18th Annual Rimay Monlam

With Tulku Sherdor

June 8 - 11, 2025

Date and Time Details: Sunday, June 8 (check in 2-4 PM; program starts 4 PM) until Wednesday, June 11 (checkout 1 PM)

Location: Dharmakaya Center for Wellbeing

Address: 191 Cragsmoor Road, Cragsmoor, NY, USA

Contact: retreats@dharmakayacenter.org
845.640.4593

Check-in Time : 2 pm – 4 pm

Per Person Price : Prices include 3 meals per day and use of all campus facilities.

  • Commuter – $315
  • Private Room (shared bath): Single – $645
  • Private Room (shared bath): Couple – $562.50
  • Junior Suite (private bath): Single – $855
  • Junior Suite (private bath): Couple – $705

Dual Program: Pair this Rimay Monlam with the Sadhana Practice Retreat led by Tulku Sherdor, June 8-11, and save 10% off your accommodations for both. REGISTER HERE

To extend your stay on Personal Retreat: Simply add days before or after the program during step 2 when making your reservation.

Cancellation Policy : Program and accommodations fees are refundable up to two weeks prior to the program (less a $50 processing fee). See our policy to learn more.

  • Commuter – $315.00
  • Private Room: Single – $645.00
  • Private Room: Couple – $1,125.00
  • Junior Suite: Single – $855.00
  • Junior Suite: Couple – $1,410.00

A Tibetan Buddhist Non-sectarian Convocation to Promote Peace, Harmony and Health Throughout the World

RETREAT BY INVITED PRESENTER

Monlam means a way to give voice to and realize our highest aspirations. It is a collective and personal spiritual mission statement. We will gather over these four days to harness, focus, and direct the natural power of our own minds, and invoke the power of the reality of interdependence through prayers and recitations. The positive energy, clarity, and love generated through this gathering has inspired attendees year after year, and they have taken this energy back into their lives and activities after the program concludes. This year will will conclude with a Saga Dawa Celebration. Please join us. You will leave this gathering inspired, energized, and activated.

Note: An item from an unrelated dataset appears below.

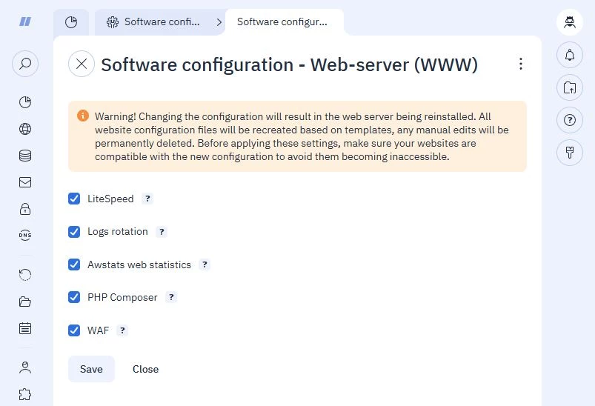The width and height of the screenshot is (595, 406).
Task: Open the scheduler calendar icon in sidebar
Action: [x=25, y=328]
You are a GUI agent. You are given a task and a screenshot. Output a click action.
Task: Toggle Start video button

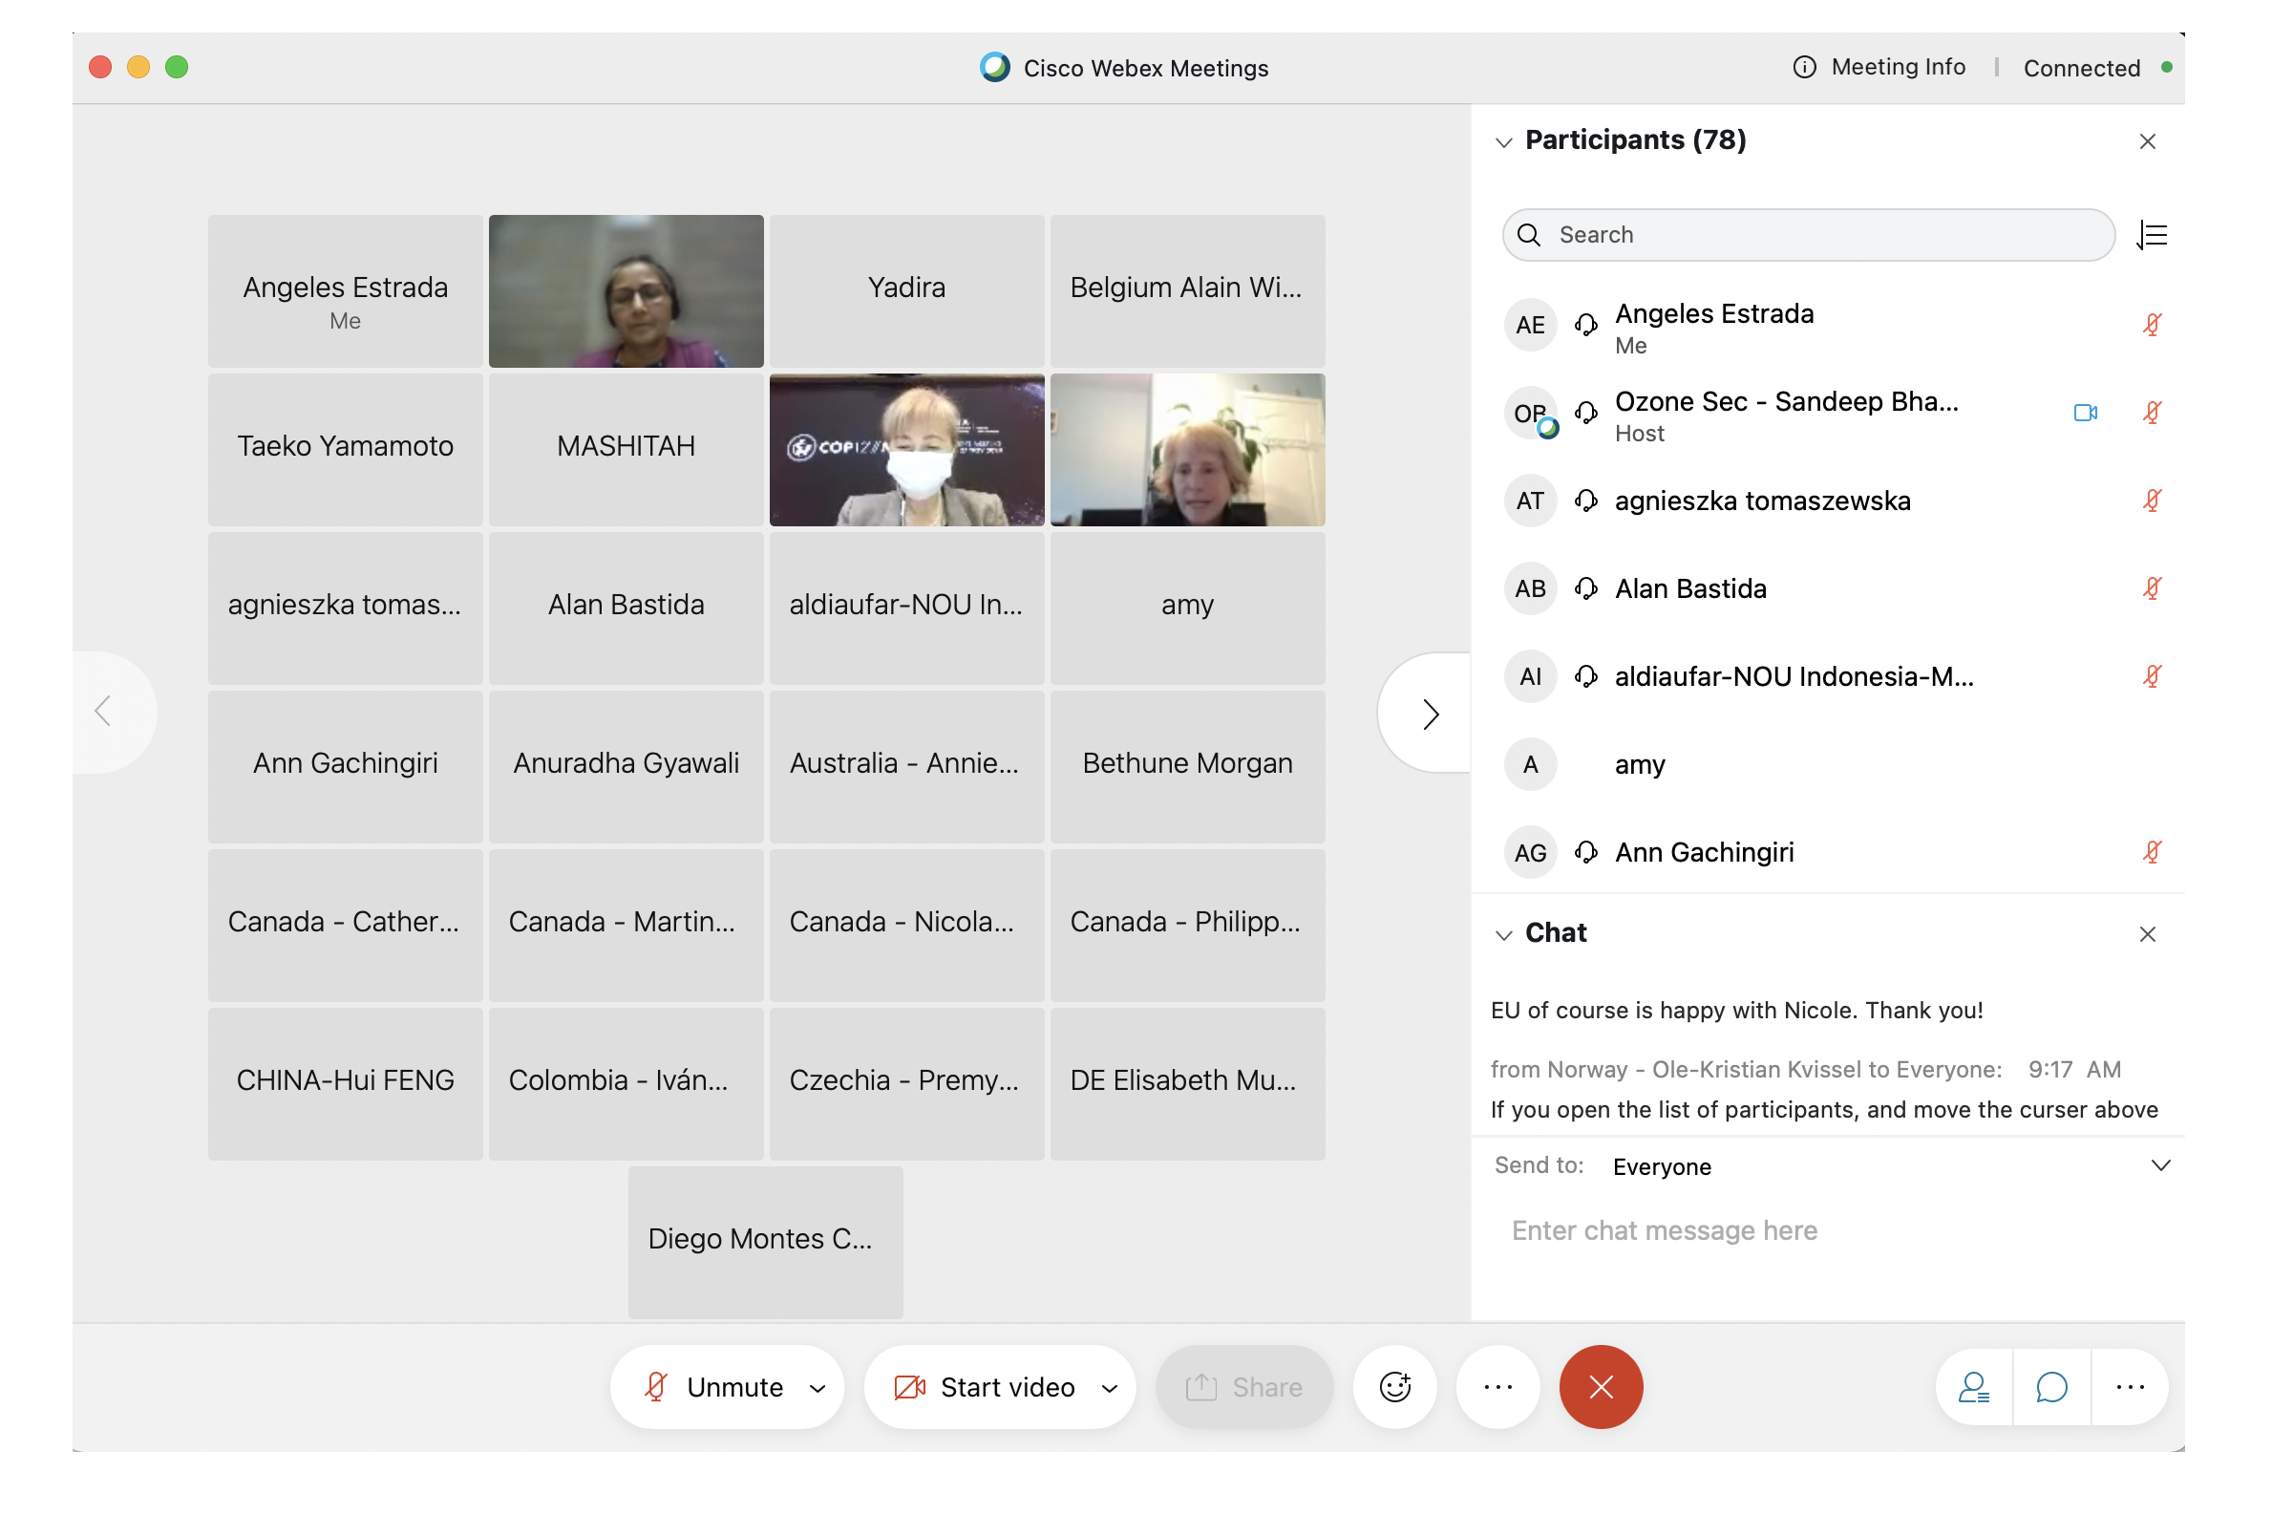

“This weekend gave me a new zest for both the outdoors and the benefits of a retreat in a scenic and magical landscape.”

DUAL PROGRAM: Pair with Sadhana Practice: Expanding Our Compassion for All Beings, led by Tulku Sherdor, June 4-8, and save 10% off your room stay. REGISTER HERE

PROGRAM DESCRIPTION

A monlam chenmo is not just a ceremonial recitation of prayers. It covers the entire Buddhist path of training over the course of each day. The daily program begins with renewal of the refuge and bodhicitta commitments, progresses through ever more sublime meditation rituals, and concludes with a series of aspiration and dedication prayers. These are the three excellences, in the beginning, the middle, and the end.

All of the recitations are performed as don gom, with undistracted attention to both the words and their meaning at all times. Thus, recitation and meditation are synonymous, and mutually reinforcing. Concentrating on the words while seated in meditation posture, and visualizing clearly or reflecting upon what the words describe, is calm abiding, śamatha. The insights to which the words direct you, blossoming within your own mind, are vipaśyanā. Don gom therefore is an instance of the unity of śamatha and vipaśyanā, the two main components of all Buddhist meditation systems.

A monlam chenmo program encompasses all three major vehicles of Buddhist practice, and the trainings in view, meditation, and conduct of both sūtra and tantra. It is designed to expedite and enhance the two accumulations of relative merit and ultimate wisdom. The practice of monlam thus is not only don gom; it is also mos gom. Mos gom means that we are not just aspiring to, but actually modeling, the state of liberation, of universal enlightenment, consistent with the view and approach of Mantrayāna.

That said, whether, as Buddhists, we conceive that we are praying to enlightened beings who are imagined to be out there somewhere, or whether we see our prayers as simply a skillful means to connect with the Buddha Nature that is the ground and ultimate state of our own being, really makes no difference. Either view, being conceptual, is simply provisional, and indicative. Our efforts will bear fruit, no matter which concept fits our minds better. Thus, everyone can participate in a monlam at his or her own level, with full benefit.

 

The term ‘prayer’ hardly captures the sense of any of the Tibetan terms it is employed to translate. In particular, the term monlam denotes a way, an approach, to formulating and realizing our highest aspirations. It is an articulation of purpose: a mission statement. Thus, monlam lacks any connotation of helplessness which the notion of prayer, in English, might carry. It also belies the notion of prayer as mere wishful thinking. Rather, for practicing Buddhists, a monlam harnesses and directs the natural power of our own minds, and invokes the power of the reality of interdependence, to yield actual results or benefits from our effort, dedication, and purpose. This dynamic is conveyed by the den tsig, or declaration of truth, with which an aspiration prayer typically concludes.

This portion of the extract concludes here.